DOI: 10.1161/circ.148.suppl_1.13086 ISSN: 0009-7322

Abstract 13086: National Trends in Timely Ambulatory Follow-Up After Acute Myocardial Infarction and Congestive Heart Failure Cospitalizations Among Medicare Beneficiaries

Timothy S Anderson, Robert W Yeh, Shoshana Herzig, Edward R Marcantonio, Bruce Landon
  • Physiology (medical)
  • Cardiology and Cardiovascular Medicine

Introduction: Following hospitalization for acute myocardial infarction (AMI) or congestive heart failure (CHF), close outpatient follow-up is warranted for symptom monitoring and initiation or titration of evidence-based therapies.

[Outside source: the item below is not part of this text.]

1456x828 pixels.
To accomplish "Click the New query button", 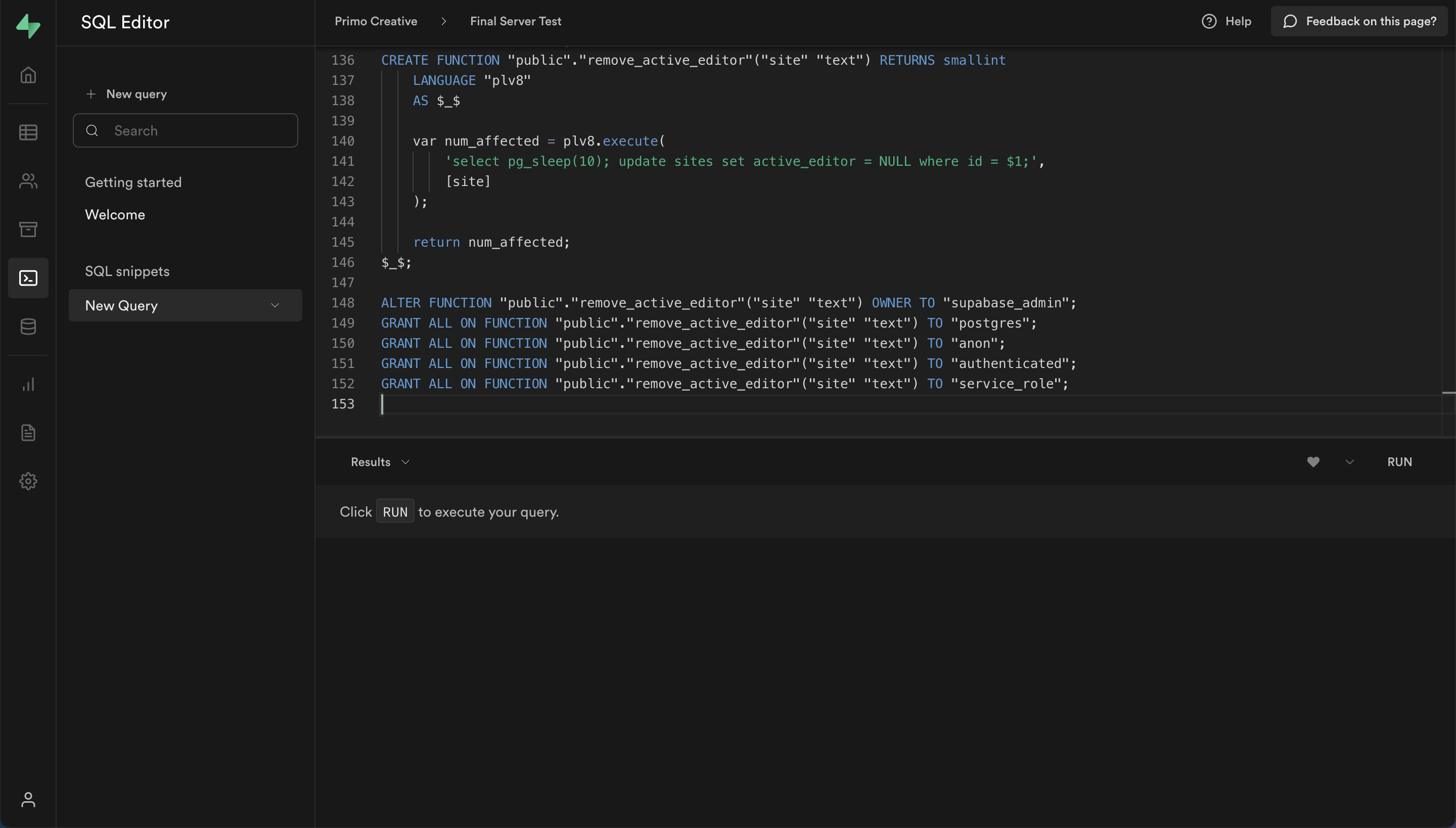I will [x=126, y=94].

Objective: To describe temporal trends in ambulatory care following CHF and AMI hospitalizations, between 2010 and 2019.

Methods: We examined a 100% sample of Medicare fee-for-service beneficiaries discharged to the community after an AMI or CHF hospitalization. We assessed quarterly rates of timely post-discharge cardiology and primary care follow-up, defined as receipt of an ambulatory visit within 14 days of discharge. We assessed trends for five subgroups based upon known disparities in cardiovascular outcomes: sex, race/ethnicity, Medicaid dual-eligibility, county-level social deprivation index, and rurality.

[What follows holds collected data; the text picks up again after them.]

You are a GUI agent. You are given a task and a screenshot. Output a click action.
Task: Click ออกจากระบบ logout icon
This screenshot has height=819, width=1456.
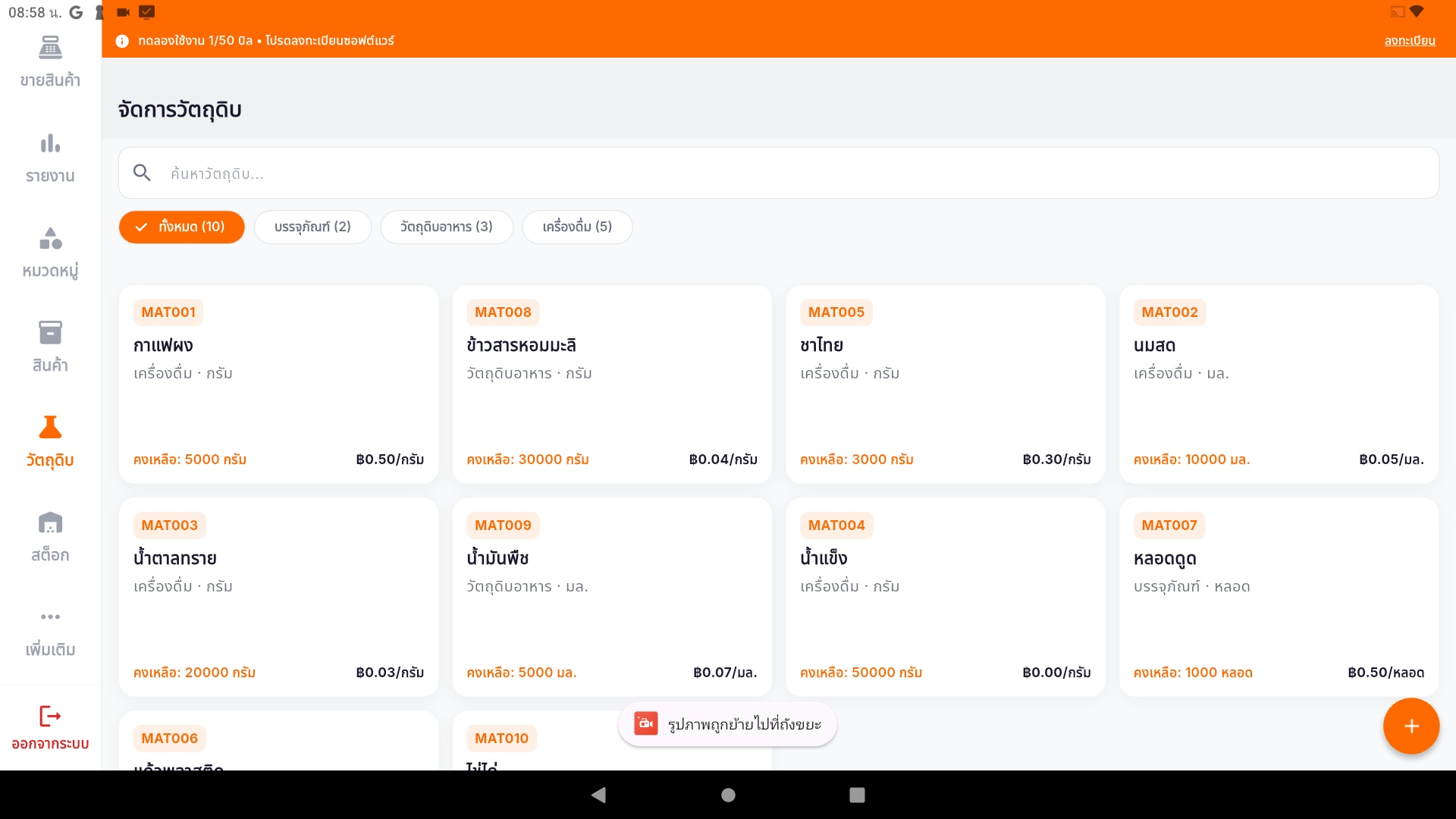pos(50,717)
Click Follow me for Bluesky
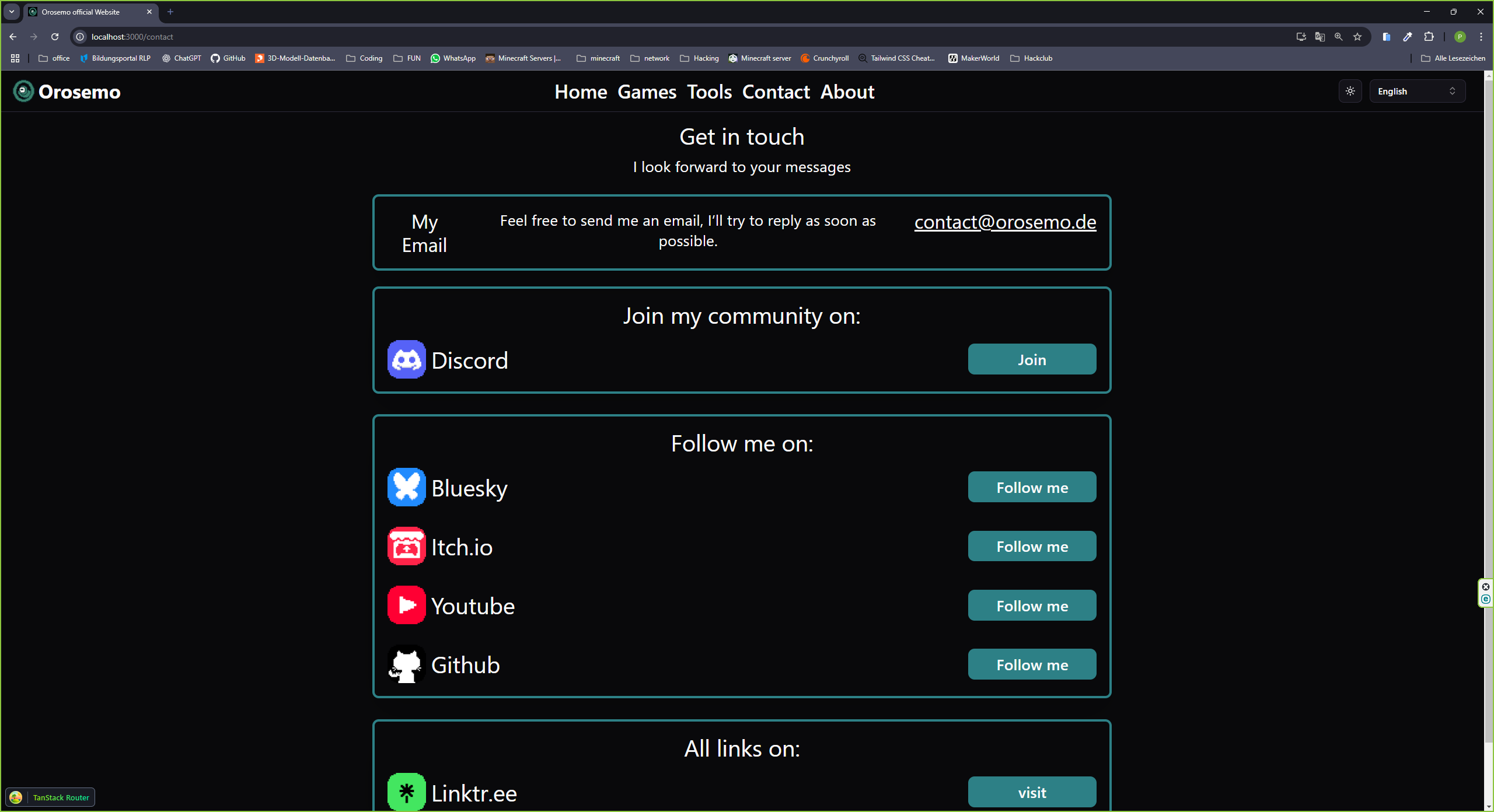This screenshot has height=812, width=1494. pyautogui.click(x=1032, y=487)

Results: The AMI cohort included 1,680,916 hospitalizations (54.9% male, 9.4% Black, 81.7% White) and the CHF cohort included 4,256,405 hospitalizations (47.7% male, 16.2% Black, 75.0% White). Timely cardiology follow-up after AMI increased from 26.8% in 2010 to 39.4% in 2019 (absolute change 12.6%) while follow-up after CHF increased from 22.0% to 33.4% (absolute change 11.5%). The proportion of patients without cardiology or primary care follow-up after AMI decreased to 36.1% in 2019 and to 41.6% for CHF. Though rates of timely follow-up increased for all demographic groups, female, Black, Hispanic, Medicaid dual-eligible patients, patients residing in rural areas, and patients residing in counties with high social deprivation were less likely to receive follow-up throughout the study.

Conclusions: Rates of timely ambulatory care after AMI and CHF hospitalization have improved, but the majority of patients do not receive follow-up within 14 days of discharge. Efforts to improve post-hospital cardiology and primary care follow-up have the potential to improve clinical outcomes and reduce disparities.